関税交渉合意は利上げに前進だが
物価上昇率は8カ月連続で3%超え
難航していた日米関税交渉が合意に達し、その後も、合意内容について日米間で見解の相違が出るなどの問題は起きたが、利上げ再開の道はかなり開けてきた。
すでに引き上げられていた部分も含めて高関税が日本や世界経済に与える影響は今後確認していく必要があり、日本銀行は、7月の金融政策決定会合で4会合連続の政策金利据え置きを決めた。

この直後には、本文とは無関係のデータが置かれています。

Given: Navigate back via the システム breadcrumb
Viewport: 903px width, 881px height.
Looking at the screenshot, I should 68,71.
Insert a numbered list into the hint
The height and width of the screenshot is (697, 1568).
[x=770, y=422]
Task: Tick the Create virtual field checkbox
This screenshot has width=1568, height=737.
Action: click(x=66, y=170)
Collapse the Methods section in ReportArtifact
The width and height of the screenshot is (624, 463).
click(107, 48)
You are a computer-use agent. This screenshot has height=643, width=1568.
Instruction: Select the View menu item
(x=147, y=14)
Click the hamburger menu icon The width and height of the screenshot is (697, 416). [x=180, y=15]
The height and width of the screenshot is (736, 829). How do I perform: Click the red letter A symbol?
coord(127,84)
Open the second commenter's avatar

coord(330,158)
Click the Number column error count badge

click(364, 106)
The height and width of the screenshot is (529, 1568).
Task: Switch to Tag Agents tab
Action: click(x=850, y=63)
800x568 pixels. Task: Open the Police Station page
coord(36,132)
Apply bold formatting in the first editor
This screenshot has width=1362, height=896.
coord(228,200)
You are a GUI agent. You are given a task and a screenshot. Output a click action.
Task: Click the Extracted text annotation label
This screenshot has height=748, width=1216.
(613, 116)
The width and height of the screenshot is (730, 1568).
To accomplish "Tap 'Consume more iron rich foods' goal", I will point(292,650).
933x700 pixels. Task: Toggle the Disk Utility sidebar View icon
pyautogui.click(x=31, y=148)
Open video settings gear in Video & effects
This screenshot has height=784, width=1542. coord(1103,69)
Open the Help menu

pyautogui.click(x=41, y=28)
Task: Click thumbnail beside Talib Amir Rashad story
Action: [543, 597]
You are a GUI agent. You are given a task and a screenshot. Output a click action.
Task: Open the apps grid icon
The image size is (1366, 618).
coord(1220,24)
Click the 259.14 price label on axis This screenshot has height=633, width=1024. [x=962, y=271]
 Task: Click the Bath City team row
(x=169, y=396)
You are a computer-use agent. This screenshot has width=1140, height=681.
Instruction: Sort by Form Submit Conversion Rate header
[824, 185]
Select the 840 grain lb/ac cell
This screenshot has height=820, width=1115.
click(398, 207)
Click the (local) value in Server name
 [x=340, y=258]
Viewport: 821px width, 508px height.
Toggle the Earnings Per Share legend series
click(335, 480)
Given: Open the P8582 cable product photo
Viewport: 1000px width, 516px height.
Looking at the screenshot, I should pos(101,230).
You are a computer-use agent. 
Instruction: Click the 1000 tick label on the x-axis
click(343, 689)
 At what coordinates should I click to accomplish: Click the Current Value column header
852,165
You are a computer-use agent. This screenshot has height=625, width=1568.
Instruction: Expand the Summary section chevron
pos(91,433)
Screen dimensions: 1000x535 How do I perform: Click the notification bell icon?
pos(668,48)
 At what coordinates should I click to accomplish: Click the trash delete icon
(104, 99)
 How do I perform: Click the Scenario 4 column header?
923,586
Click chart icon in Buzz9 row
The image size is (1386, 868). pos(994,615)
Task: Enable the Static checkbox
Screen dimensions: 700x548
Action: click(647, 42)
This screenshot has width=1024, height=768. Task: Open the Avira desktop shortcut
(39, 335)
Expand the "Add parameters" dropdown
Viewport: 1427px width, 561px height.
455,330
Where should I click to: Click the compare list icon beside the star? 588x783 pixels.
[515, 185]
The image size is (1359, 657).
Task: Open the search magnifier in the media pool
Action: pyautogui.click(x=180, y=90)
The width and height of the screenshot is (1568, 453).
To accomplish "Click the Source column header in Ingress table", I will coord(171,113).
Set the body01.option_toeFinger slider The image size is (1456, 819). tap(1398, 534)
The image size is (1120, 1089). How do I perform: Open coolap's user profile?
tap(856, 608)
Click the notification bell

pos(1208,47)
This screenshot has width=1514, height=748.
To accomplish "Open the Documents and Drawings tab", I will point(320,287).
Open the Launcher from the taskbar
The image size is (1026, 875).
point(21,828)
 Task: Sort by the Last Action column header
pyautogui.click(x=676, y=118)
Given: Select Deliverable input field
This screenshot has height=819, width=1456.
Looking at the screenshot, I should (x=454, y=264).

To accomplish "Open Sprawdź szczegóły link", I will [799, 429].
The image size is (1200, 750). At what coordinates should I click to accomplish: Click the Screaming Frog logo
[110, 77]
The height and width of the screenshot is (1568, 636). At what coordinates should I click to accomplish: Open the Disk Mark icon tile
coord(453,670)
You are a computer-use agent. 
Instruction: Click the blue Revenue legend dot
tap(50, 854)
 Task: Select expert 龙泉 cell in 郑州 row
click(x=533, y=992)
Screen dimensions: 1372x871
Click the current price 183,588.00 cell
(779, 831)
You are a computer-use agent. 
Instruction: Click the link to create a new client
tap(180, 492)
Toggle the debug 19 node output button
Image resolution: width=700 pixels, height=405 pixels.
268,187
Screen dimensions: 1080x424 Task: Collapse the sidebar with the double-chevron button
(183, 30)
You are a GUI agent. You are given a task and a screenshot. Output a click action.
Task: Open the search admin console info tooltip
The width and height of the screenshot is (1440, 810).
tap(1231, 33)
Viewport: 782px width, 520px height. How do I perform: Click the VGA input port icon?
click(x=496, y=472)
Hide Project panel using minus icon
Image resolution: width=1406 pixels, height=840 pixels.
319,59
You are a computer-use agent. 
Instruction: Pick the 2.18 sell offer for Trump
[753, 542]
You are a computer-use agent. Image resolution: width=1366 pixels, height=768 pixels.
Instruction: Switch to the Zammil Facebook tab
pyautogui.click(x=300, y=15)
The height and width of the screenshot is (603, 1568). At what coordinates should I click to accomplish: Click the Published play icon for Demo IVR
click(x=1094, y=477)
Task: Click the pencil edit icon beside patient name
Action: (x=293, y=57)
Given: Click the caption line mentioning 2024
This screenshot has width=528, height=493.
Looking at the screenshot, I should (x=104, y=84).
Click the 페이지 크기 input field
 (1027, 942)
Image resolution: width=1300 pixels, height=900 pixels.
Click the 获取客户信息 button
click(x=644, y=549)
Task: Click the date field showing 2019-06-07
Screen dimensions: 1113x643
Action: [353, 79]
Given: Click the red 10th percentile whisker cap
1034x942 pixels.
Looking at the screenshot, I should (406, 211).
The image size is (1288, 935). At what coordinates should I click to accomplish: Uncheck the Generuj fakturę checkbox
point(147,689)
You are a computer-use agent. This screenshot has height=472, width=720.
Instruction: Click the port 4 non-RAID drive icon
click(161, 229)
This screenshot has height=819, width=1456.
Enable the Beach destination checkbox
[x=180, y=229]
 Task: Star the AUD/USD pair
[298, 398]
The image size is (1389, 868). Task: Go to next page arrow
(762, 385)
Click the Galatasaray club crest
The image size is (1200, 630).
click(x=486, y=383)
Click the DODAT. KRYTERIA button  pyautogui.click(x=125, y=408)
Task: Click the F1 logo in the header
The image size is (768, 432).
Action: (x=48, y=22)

それでも、改訂した展望レポートの経済・物価見通し実現の確度は、4月の前回展望レポートの際よりも高まったと見ている。
一方で、トランプ関税が一時懸念されていたほど経済に悪影響を及ぼさないのではとの見通しも出てくる中、市場などでは、利上げ再開に懐疑的な見方から、一転して日銀はすぐに利上げを再開すべきだとの意見も広がっている。
円安が進展して物価上昇圧力を高めていることや、直近公表の7月の消費者物価上昇率が前年同月比3.1%増と8カ月連続で3%超えとなり、物価安定目標である2%を超える物価上昇が3年以上も続いていることから、金融政策がビハインド・ザ・カーブに陥っているのではないかという批判が聞かれるようになってきた。
このため、次回9月の金融政策決定会合に向けて、市場では利上げ観測が高まる可能性がある。
しかし、日銀は利上げ再開に向けて準備を進めるものの、円安や消費者物価指数の高い伸びを理由に政策金利を引き上げる考えはなさそうだ。それを行えば、金融政策正常化のプロセスにマイナスと考えているからだ。
現状では、展望レポートの経済物価見通しの達成確度の高まりを確認しながら、次々回となる10月の会合で利上げ再開を決める可能性が高いと筆者はみている。